Carmen Collins is being held in the Houston County jail without bond. She was arrested about 2 a.m. Thursday in Columbus, where she was found driving a 2011 Acura TL that had been reported missing from the family’s Addington Drive home following the fire, according to a news release from the sheriff’s office.

Outward signs of fire at the Kathleen home were not obvious Thursday.

The garage door was raised, a ladder that seemed to lead to an attic was visible, and a door that appeared to lead into the home was ajar. A pickup truck, which Anderson said belonged to father John Collins, was parked in the driveway.

The brick house was surrounded by yellow police tape and under surveillance by a Houston County sheriff’s car parked just outside of the driveway.

A small array of flowers and balloons from neighbors and friends had begun to collect by the home’s brick mailbox -- a memorial for India, the little girl who often did cartwheels on the front lawn, just feet away.

“India was always cheerful,” Anderson said. “She was just a joyful little girl, an average 12-year-old.”

The sisters would pass through his yard each afternoon as they walked home from the school bus that dropped students off on the next street.

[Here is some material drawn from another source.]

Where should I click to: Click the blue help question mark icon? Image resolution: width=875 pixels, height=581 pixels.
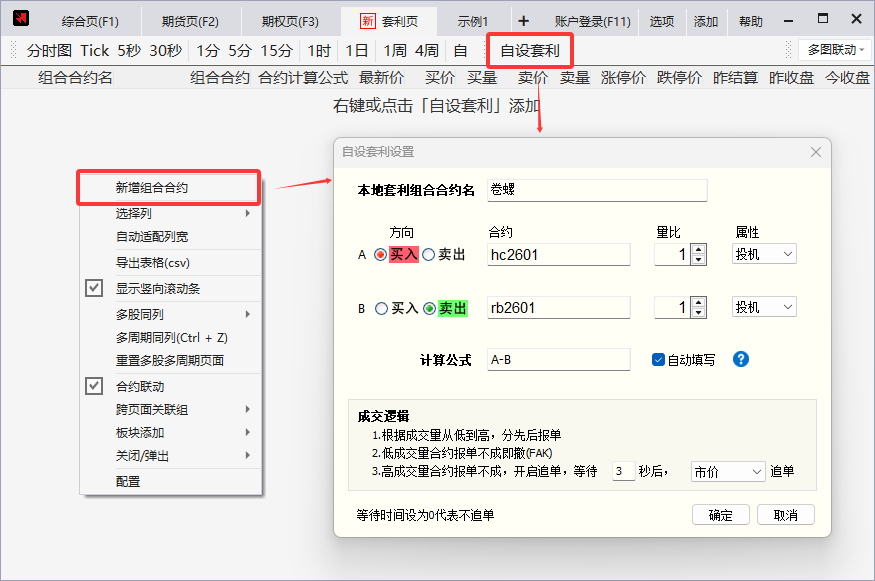pos(741,360)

“They would always speak. ... By looking at them you would have never known they had any issues,” Anderson said, adding the two were often seen playing basketball together in the family’s driveway.

India was a student at Mossy Creek Middle School and Carmen had attended Houston County High School, he said.

Carmen previously was arrested June 29 on charges related to burglary and traffic violations and was released on a $2,000 bond.

Anderson said that was not the first time Carmen had been in trouble.

She went missing for about a month in May, he said. That time, she was also found in Columbus, he said.

Anderson said he had developed a close, neighborly bond with John Collins.

The Collins family moved into the quiet two-street neighborhood two years ago. The close-knit community is home to good, quiet people and nice families, Anderson said.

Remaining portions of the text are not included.